Information available

“Nothing wrong,” I added, “with seeing another player’s cards in pan if you don’t have to go out of your way to do it. You’re just taking advantage of information available to all the others. And most of the others don’t think that information is of any use, anyway. That’s because they don’t know when to take advantage of it. While making your decision to play is when it’s worth something. While you’re already playing is too late. About all you can do then is sometimes maybe change a discard when you get hit based on what cards the one on your left is stopping, or what you might be able to stop on the player on your right. Since that information is of the most use earlier, that’s when to use it. And that, my dear, apart from cheating, is your strongest pan play.”

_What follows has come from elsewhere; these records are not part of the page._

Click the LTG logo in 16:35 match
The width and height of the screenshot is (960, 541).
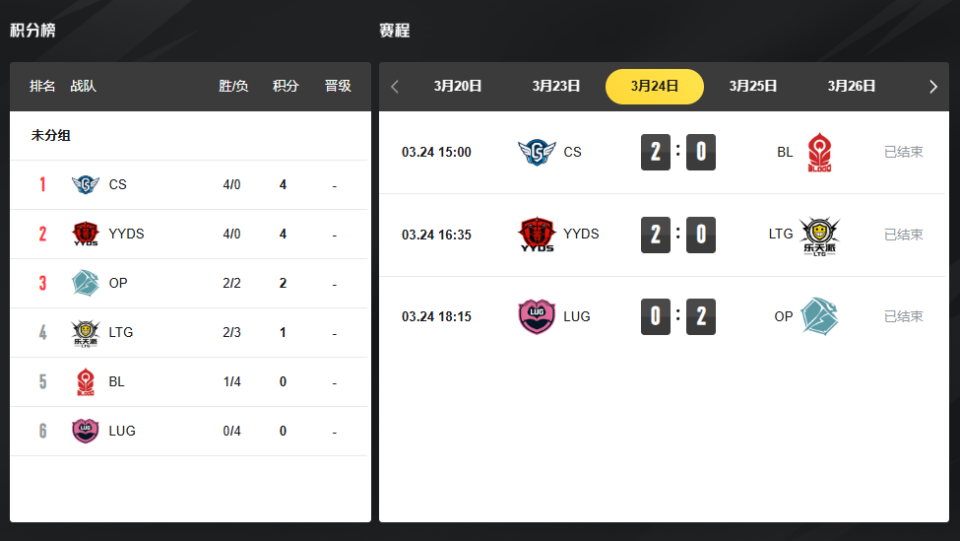tap(820, 235)
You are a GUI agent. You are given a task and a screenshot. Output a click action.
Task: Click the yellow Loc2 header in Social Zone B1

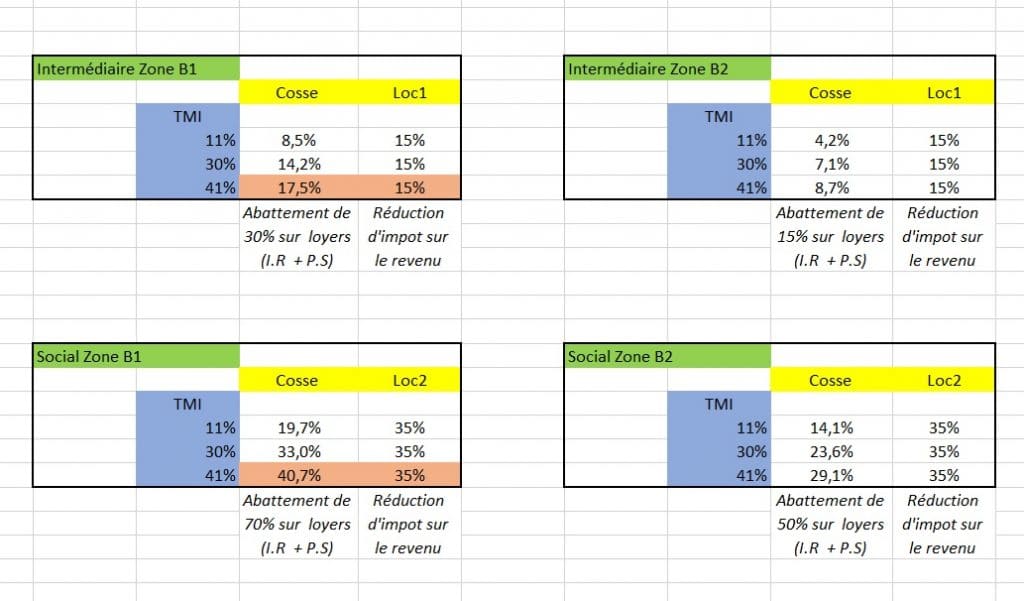click(410, 380)
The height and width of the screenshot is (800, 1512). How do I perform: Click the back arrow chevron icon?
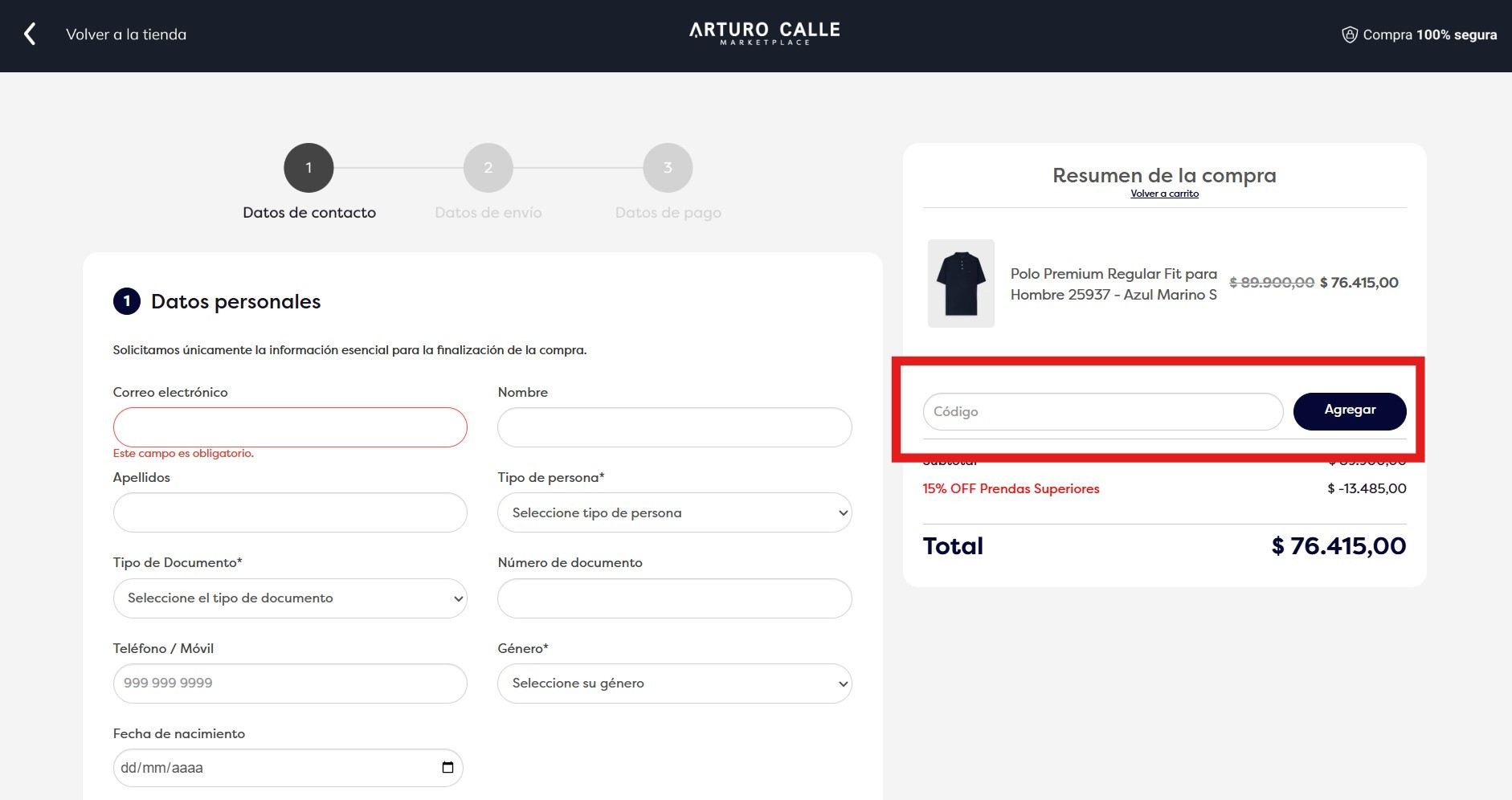click(x=31, y=34)
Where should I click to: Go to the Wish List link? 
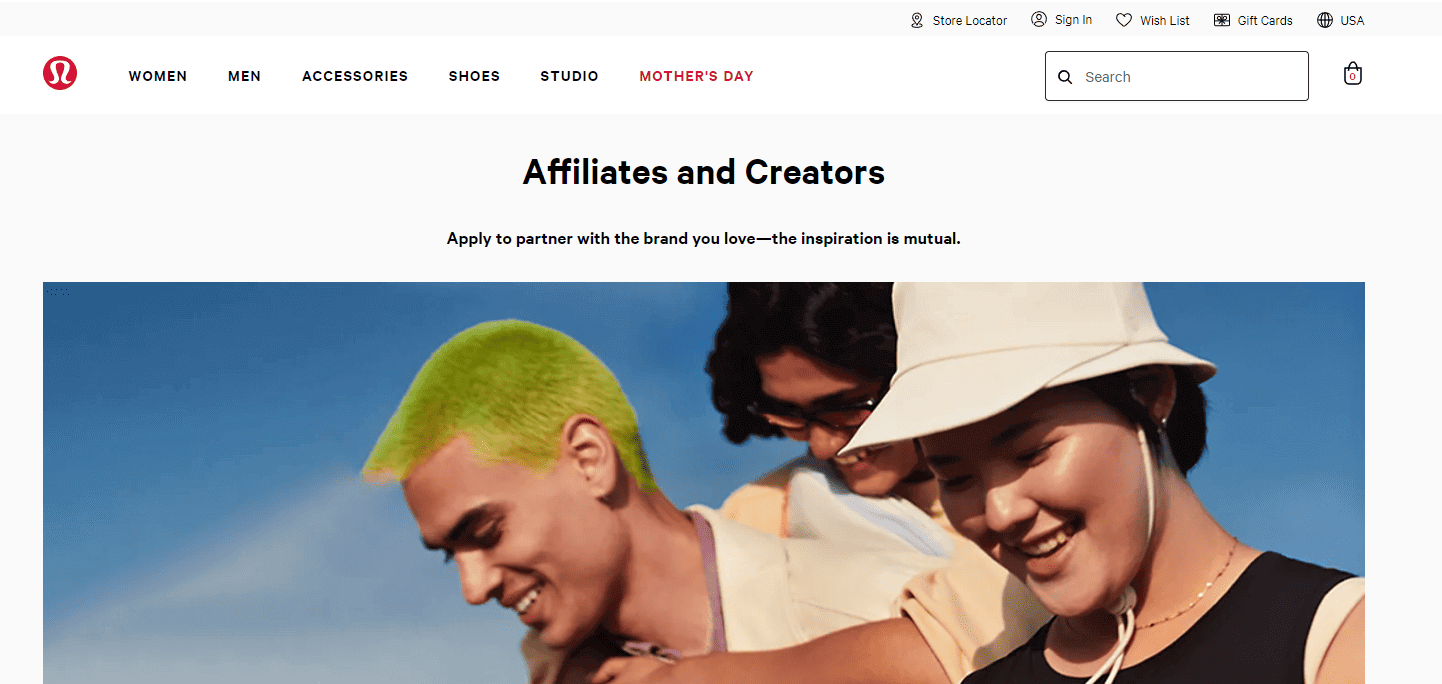(1165, 20)

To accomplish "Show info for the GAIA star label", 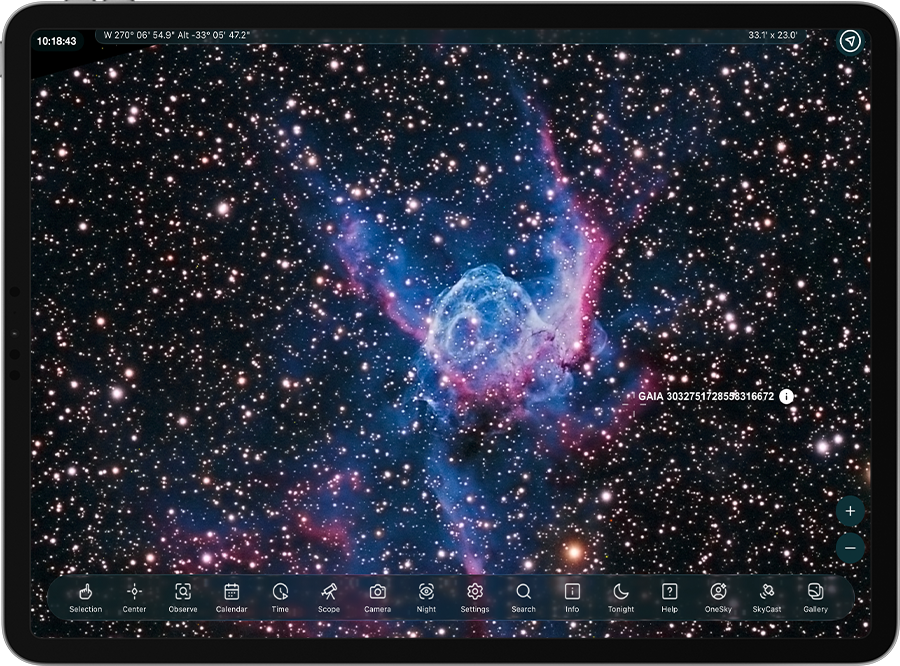I will [787, 397].
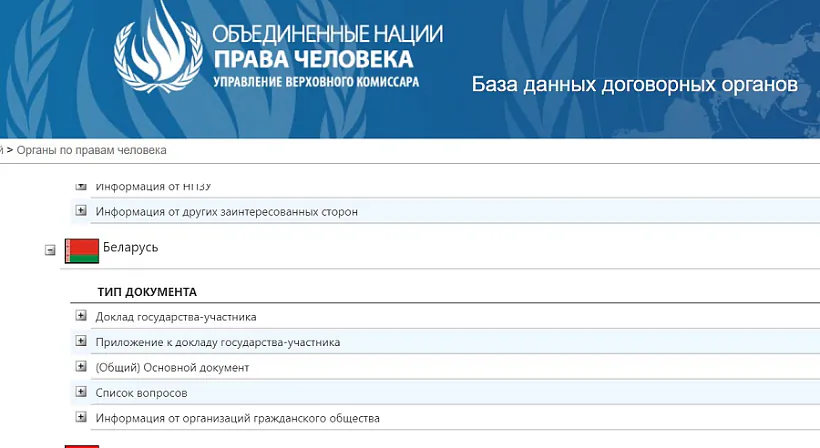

“Anything else?” she prodded.

“Sure,” I concluded. “A bonus. The second-strongest play in pan. Hold your cards in such a way that no one but you can see them. It’s not as strong as the other one, since not too many players will even bother looking at your hand, but don’t give away anything you don’t have to, because if someone as smart as you sits on either side of you, you’ll only hurt yourself by exposing your hand.”